Colorado grad student also faces 116 counts of attempted murder

The former graduate student accused of opening fire at a midnight screening of the new Batman film in Colorado, killing 12 people, was charged Monday with 24 counts of first-degree murder, making him eligible for the death penalty if convicted.

James Holmes, who was arrested behind a suburban Denver multiplex minutes after the July 20 shooting at a packed showing of The Dark Knight Rises, also faces 116 counts of attempted murder in one of the worst outbursts of U.S. gun violence in recent years. Fifty-eight people were wounded in the attack, some of whom remain in critical condition.

Prosecutors have said a decision could be months away on whether to seek the death penalty against Holmes, 24, who made his second court appearance Monday. Colorado has not executed a condemned inmate since 1997.

Arapahoe County District Attorney Carol Chambers' office charged Holmes with two counts for each victim - one for carrying out the crime "after deliberation" and the second for "malice manifesting extreme indifference to human life."

Holmes, who authorities say styled himself after Batman's comic-book nemesis "The Joker," appeared in court clad in jail garb, his hair still dyed bright orange but with the colour fading to pink in places.

He sat impassively at a table with two defence lawyers through the 45-minute hearing but seemed more alert than during his initial court appearance a week ago, when he looked dazed and groggy.

The former neuroscience student spoke only once, quietly answering, "Yes," in response to a question from Judge William Sylvester. He mostly kept his gaze lowered and did not look at a courtroom gallery packed with media and victims' family members.

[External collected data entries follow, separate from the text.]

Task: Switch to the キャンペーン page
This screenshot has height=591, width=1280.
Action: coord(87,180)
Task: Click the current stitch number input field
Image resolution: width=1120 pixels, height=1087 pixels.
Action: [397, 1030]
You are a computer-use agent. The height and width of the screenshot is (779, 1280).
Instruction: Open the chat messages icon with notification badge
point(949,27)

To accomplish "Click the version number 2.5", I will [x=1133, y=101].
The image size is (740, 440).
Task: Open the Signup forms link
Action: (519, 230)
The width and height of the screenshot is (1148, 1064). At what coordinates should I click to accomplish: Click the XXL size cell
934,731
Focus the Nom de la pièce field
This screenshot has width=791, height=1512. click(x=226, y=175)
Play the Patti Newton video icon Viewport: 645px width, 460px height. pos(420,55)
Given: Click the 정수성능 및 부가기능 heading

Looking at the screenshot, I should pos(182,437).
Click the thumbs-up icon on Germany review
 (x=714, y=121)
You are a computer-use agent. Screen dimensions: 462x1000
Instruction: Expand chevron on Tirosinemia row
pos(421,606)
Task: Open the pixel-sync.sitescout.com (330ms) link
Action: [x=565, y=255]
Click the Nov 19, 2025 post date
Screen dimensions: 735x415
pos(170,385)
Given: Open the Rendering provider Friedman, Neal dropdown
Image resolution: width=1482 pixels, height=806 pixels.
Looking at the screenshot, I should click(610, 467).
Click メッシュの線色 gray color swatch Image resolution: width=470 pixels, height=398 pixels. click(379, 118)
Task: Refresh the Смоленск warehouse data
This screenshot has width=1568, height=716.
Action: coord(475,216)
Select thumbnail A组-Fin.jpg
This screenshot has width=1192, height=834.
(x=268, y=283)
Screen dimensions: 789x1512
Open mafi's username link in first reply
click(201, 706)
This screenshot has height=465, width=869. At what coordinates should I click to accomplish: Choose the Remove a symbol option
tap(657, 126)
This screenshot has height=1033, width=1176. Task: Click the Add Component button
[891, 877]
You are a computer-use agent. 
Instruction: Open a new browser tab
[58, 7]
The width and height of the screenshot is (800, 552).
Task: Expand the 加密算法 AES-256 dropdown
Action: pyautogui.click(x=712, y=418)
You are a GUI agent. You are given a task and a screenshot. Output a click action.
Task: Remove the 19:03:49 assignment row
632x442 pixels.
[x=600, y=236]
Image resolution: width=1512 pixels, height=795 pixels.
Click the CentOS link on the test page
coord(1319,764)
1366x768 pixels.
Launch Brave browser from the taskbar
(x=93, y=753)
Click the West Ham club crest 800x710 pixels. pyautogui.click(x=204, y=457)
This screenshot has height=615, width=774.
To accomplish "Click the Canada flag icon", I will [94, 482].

The judge set a pre-trial hearing for Sept. 27, tentatively scheduling a preliminary hearing for the week of Nov. 13.

Police say Holmes entered Theater 9 at the Century 16 multiplex in the Denver suburb of Aurora wearing tactical body armour and a gas mask and tossed smoke bombs before spraying moviegoers with bullets from three guns.

Authorities who rushed to his apartment following the movie house massacre said they found it wired with enough explosives to bring down the three-storey building, and spent several days dismantling the booby traps. Holmes, a San Diego native, was also charged Monday with possessing an explosive device.

Pregnant survivor Ashley Moser suffered a miscarriage following the shooting, but the loss of her fetus did not alter the number of murder charges because the unborn cannot be counted as homicide victims under Colorado law.

Moser, 25, was left paralyzed from the waist down from her own bullet wounds. Her daughter, six-year-old Veronica Moser-Sullivan, was the youngest of those who died in the shooting.

Moser's aunt, MaryEllen Hansen, said after Monday's hearing that she found Holmes a "diabolical, evil presence."

"But he looked very sane to me -very lucid as to what was going on."

Legal experts said the double charges could to be a strategy to offer jurors more than one path to a guilty verdict.